**Written task**
Copy the entries again, starting with the line that contains "Switch to mobile" and going on through the line that contains "[x=159, y=188]", and keep the requests in full. Shift every coordinate in the answers up by 61, and leave all other numbers unchanged.
─── Data shown
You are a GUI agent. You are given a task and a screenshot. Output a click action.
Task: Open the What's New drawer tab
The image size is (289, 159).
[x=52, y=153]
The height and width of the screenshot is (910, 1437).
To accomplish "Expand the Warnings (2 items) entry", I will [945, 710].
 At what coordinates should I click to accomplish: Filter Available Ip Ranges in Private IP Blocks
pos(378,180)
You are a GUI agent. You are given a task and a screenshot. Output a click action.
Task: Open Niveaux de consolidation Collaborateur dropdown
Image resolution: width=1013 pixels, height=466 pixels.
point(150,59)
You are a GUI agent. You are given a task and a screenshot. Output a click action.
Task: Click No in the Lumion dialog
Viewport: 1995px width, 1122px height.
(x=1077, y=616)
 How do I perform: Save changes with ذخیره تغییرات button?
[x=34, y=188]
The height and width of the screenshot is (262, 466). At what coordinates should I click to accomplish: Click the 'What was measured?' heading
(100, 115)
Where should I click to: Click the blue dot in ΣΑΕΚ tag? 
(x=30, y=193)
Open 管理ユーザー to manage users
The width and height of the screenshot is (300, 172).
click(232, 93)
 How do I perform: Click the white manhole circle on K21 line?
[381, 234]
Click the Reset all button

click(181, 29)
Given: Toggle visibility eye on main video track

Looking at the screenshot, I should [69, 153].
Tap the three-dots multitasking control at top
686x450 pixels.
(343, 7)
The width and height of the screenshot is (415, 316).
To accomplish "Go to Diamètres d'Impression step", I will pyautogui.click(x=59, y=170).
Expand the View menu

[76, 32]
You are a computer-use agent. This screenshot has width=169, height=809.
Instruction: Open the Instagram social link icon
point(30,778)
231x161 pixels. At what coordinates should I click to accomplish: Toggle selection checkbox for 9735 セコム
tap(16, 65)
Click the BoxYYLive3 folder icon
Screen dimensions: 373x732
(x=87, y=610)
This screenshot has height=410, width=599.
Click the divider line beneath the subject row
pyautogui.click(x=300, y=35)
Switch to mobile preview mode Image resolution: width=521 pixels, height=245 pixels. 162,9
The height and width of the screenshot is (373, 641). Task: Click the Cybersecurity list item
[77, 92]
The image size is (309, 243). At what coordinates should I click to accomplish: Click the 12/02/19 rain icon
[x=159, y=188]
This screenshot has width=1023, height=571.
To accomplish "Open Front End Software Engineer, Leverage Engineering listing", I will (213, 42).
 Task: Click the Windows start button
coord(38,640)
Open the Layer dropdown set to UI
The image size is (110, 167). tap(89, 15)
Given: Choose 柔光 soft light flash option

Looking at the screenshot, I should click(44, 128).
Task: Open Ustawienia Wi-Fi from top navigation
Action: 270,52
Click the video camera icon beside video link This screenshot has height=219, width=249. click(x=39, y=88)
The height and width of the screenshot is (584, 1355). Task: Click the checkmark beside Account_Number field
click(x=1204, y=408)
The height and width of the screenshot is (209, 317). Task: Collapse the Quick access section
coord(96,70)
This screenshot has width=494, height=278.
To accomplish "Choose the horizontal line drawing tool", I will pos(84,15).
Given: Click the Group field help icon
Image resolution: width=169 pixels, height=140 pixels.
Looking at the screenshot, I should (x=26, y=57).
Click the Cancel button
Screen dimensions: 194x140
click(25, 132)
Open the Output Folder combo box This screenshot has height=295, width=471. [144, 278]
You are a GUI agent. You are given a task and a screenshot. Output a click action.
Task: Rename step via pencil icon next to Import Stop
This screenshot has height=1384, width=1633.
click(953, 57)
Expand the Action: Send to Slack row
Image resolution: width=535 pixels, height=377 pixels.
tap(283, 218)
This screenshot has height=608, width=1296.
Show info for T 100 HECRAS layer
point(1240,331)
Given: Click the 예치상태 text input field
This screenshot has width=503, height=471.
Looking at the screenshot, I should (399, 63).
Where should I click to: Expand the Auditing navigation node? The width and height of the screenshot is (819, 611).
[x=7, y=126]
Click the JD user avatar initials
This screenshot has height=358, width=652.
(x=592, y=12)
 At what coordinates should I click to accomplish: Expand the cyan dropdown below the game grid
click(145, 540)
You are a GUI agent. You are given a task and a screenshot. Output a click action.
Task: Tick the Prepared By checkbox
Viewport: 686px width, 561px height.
──────
**Answer to the exercise**
Switch to mobile preview mode Image resolution: width=521 pixels, height=245 pixels. 223,70
The height and width of the screenshot is (373, 641). Task: Click the Cybersecurity list item
[138, 153]
The image size is (309, 243). At what coordinates should I click to accomplish: Click the 12/02/19 rain icon
[x=220, y=249]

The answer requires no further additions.